The iPhone and subsequent growth of mobile (and the associated growth of social media which is really only possible in is current form with ubiquitous mobile computing) are evidence it did change everything. Society has been reshaped by mobile/iPhone and its consequences.

NFTs were never anything, and there was never an argument they were. The were a financial speculative item, and it was clear all the hype was due to greater fools and FOMO. To equate those two is silly. That's like arguingsome movie blockbuster like Avengers Endgame was going to "change everything" because it was talked about and advertised. It was always just a single piece of entertainment.

Finally for LLMs, a better comparison for them would have been the 80's AI winter. The question should be "why will this time not be like then?" And the answer is simple: If LLMs and generative AI models never improve an ounce - If they never solve another problem, nor get more efficient, nor get cheaper - they will still drastically change society because they are already good enough today. They are doing so now.
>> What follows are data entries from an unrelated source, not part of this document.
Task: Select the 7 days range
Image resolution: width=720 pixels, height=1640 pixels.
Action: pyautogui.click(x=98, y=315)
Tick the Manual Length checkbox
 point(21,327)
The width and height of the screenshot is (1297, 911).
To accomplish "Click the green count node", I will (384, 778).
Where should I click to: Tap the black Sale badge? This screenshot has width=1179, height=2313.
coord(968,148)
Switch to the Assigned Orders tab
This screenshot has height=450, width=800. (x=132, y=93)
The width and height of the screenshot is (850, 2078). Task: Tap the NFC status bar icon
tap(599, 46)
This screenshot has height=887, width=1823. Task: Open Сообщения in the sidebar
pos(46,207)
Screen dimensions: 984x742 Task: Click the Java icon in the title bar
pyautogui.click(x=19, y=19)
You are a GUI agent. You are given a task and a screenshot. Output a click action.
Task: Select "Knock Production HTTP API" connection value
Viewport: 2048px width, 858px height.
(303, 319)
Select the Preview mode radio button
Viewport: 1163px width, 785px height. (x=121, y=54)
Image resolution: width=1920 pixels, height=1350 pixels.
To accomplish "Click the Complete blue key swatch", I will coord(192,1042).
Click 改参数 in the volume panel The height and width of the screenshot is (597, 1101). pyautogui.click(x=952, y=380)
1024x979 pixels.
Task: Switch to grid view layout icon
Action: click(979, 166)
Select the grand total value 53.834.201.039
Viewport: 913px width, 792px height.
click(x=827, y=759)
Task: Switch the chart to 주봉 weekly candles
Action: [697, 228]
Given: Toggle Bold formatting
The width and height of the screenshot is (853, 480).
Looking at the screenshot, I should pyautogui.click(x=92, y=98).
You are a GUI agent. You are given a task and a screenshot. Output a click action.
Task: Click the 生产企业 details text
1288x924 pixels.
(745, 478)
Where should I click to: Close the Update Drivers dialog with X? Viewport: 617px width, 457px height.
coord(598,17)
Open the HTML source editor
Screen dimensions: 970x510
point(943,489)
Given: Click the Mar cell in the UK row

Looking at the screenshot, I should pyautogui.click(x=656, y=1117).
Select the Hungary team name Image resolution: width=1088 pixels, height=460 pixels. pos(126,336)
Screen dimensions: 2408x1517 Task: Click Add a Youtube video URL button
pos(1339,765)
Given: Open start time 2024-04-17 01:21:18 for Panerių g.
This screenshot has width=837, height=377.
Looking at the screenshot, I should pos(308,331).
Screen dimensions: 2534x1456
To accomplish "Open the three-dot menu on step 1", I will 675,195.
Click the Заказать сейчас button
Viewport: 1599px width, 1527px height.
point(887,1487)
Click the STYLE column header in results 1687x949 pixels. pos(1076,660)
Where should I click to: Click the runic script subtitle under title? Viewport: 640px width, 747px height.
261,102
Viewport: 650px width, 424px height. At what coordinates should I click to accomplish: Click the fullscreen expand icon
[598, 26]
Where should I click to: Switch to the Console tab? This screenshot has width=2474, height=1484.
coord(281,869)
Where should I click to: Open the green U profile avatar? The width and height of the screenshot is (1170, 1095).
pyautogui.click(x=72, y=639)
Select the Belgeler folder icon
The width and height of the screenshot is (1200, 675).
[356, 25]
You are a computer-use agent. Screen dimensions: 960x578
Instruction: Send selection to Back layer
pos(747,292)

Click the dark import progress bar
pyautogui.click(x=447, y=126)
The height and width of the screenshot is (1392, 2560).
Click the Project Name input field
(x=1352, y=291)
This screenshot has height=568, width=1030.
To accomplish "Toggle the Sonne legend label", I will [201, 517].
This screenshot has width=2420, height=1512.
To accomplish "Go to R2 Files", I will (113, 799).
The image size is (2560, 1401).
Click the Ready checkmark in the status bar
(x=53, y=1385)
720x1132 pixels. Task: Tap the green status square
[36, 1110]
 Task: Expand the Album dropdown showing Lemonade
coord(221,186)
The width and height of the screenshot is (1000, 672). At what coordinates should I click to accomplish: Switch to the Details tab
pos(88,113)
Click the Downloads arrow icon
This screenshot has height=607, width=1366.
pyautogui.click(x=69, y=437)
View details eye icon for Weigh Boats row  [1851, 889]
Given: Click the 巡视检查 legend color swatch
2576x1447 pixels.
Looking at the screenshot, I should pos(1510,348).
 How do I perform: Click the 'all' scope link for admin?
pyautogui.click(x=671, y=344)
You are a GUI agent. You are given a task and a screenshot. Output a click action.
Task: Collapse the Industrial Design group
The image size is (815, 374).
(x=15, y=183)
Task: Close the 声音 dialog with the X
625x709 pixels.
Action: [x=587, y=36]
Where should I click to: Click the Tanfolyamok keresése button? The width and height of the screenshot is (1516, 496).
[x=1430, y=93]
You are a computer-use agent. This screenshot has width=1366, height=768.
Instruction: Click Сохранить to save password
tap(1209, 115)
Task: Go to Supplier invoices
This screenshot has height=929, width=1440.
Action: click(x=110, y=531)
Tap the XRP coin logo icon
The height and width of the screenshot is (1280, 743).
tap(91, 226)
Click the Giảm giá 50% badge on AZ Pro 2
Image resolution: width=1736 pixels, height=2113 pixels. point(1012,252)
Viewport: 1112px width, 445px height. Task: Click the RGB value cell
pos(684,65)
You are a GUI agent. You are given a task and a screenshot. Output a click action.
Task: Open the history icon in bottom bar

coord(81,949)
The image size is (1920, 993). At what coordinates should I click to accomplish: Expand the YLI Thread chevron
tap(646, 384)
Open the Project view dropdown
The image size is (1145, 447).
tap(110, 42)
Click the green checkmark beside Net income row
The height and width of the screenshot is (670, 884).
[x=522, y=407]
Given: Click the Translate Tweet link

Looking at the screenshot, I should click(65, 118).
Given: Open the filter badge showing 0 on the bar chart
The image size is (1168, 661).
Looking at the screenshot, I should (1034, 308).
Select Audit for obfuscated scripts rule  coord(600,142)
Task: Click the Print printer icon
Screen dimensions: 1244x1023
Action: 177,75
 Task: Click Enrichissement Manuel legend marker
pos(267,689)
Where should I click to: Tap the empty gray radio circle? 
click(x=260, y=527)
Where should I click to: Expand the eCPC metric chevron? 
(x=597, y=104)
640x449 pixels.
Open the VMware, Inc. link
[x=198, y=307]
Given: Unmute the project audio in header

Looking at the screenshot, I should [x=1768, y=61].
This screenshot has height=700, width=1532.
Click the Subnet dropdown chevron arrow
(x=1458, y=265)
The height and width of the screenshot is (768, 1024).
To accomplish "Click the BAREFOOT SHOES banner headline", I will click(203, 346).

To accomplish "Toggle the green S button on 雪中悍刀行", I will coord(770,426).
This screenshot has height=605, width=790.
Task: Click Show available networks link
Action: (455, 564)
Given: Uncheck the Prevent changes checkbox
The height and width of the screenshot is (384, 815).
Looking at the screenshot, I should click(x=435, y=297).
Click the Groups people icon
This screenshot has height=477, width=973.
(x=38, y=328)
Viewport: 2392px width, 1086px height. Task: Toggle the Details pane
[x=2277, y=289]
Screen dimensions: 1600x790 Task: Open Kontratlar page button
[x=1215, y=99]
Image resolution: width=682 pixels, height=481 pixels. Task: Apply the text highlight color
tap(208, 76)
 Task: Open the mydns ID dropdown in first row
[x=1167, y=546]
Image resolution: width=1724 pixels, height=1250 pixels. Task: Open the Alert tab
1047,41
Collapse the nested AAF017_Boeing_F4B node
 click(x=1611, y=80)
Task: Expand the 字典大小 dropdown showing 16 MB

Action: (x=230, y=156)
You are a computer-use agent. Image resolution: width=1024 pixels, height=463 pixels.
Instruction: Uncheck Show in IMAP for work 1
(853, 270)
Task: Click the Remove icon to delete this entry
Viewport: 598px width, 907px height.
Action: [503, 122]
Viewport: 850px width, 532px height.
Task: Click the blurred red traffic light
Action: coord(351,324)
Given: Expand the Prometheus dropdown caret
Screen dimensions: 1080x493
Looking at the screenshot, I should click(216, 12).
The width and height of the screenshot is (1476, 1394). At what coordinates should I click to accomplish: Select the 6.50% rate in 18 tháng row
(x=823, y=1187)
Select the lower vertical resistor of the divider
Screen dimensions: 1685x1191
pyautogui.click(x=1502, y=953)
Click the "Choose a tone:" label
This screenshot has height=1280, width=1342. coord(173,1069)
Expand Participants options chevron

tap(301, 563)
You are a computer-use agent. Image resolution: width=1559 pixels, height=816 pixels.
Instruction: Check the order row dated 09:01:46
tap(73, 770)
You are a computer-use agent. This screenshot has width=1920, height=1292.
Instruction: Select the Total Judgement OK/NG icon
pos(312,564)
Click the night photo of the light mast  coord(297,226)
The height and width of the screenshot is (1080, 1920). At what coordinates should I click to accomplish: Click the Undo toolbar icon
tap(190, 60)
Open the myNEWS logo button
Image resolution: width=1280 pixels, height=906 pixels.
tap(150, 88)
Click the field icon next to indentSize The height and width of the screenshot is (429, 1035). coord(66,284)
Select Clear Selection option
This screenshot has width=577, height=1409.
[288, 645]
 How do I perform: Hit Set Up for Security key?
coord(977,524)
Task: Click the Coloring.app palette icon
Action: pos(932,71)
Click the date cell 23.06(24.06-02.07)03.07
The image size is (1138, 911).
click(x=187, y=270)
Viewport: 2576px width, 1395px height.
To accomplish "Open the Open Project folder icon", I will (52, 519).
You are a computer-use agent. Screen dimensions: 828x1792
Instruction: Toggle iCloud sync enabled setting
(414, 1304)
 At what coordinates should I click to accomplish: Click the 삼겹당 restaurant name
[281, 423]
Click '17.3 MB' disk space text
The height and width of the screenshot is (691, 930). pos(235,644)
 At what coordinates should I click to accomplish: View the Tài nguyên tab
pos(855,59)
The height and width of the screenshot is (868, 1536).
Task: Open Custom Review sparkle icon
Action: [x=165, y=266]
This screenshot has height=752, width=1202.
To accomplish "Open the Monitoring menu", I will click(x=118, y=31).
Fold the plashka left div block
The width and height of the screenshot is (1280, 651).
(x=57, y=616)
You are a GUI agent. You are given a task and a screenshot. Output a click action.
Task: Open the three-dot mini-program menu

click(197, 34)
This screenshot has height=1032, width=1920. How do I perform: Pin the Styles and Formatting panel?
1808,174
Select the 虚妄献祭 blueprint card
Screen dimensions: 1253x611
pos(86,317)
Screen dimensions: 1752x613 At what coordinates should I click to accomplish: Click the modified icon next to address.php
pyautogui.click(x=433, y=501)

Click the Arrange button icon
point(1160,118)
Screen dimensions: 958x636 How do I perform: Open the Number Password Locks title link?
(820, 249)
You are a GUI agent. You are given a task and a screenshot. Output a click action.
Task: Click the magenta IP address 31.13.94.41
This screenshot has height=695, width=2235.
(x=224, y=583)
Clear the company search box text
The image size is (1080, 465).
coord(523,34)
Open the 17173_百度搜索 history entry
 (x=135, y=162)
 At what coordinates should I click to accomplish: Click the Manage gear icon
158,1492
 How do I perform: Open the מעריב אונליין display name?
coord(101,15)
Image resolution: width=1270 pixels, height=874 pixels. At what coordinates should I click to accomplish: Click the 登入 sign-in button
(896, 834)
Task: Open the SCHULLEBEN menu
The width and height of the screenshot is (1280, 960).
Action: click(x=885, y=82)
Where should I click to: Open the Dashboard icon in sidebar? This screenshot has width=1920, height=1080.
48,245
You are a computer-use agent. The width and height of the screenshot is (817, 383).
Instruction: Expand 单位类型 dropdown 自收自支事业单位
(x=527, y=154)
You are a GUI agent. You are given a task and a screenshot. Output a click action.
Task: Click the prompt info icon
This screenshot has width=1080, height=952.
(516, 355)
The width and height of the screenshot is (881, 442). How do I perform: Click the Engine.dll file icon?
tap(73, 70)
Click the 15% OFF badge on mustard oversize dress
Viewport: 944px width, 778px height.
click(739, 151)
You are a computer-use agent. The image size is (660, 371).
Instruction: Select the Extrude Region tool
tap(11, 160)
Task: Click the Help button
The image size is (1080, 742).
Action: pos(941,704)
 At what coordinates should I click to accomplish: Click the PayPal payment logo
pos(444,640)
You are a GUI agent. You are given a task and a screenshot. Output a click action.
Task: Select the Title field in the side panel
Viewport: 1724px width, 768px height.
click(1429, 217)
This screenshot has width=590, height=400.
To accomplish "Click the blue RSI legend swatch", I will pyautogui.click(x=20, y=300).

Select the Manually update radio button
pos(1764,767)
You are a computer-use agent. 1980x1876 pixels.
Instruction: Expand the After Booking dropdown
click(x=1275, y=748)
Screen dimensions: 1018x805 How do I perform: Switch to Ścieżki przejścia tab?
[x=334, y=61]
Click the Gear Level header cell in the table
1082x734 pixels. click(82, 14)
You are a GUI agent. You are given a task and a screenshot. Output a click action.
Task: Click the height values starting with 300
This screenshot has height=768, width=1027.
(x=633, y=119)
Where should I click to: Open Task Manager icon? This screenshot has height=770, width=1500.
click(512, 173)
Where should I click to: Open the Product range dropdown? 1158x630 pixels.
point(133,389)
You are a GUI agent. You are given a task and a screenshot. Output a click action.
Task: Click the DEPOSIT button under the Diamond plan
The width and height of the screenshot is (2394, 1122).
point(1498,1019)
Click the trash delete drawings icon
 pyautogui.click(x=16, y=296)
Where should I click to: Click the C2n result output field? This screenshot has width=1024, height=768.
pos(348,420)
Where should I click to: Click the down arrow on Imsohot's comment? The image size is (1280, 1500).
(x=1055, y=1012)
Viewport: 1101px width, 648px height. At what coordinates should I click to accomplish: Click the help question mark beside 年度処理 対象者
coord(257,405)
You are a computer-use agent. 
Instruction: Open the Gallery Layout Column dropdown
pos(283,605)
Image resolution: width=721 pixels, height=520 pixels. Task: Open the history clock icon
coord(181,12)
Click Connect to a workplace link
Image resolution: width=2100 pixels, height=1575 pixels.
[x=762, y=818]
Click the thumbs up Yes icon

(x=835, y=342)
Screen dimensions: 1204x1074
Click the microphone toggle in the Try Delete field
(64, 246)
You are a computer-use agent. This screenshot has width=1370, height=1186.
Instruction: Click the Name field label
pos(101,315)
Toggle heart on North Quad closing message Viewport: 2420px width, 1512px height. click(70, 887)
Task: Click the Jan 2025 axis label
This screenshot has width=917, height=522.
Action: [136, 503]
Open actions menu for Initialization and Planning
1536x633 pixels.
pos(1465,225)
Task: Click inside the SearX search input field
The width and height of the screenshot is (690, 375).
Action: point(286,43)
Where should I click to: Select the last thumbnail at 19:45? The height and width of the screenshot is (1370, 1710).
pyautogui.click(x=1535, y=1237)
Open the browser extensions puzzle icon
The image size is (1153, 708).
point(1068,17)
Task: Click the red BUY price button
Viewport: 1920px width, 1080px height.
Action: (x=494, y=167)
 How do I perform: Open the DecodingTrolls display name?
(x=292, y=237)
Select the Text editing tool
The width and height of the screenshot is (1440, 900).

Advertising, software engineering, video making. The tech is already for enough that it is changing all of these fields. The only thing happening now is the time it takes for idea diffusion. People learning new things and applying it are the slow part of the loop.

You could have made your argument pre-chatgpt, and possibly could have made that argument in the window of the following year or two, but at this point the tech at the level to change society exists, it just needs time to spread. All it need are two things: tech stays the same, prices roughly stay the same. (No improvements required)

Now there still is a perfectly valid argument to make against the more extreme claims we hear of: all work being replaced..., and that stuff. And I'm as poorly equipped to predict that future as you (or anyone else) so won't weigh in - but that's not the bar for huge societal change.

The tech is already bigger than the iPhone. I think it is equivalent to social media, (mainly because I think most people still really underestimate how enormous the long term impact of social media will be in society: Politics, mental health, extremism, addiction. All things they existed before but now are "frictionless" to obtain. But that's for some other post...).

The question in my mind is will it be as impactful as the internet? But it doesn't have to be. Anything between social media and internet level of impact is society changing. And the tech today is already there, it just needs time to diffuse into society.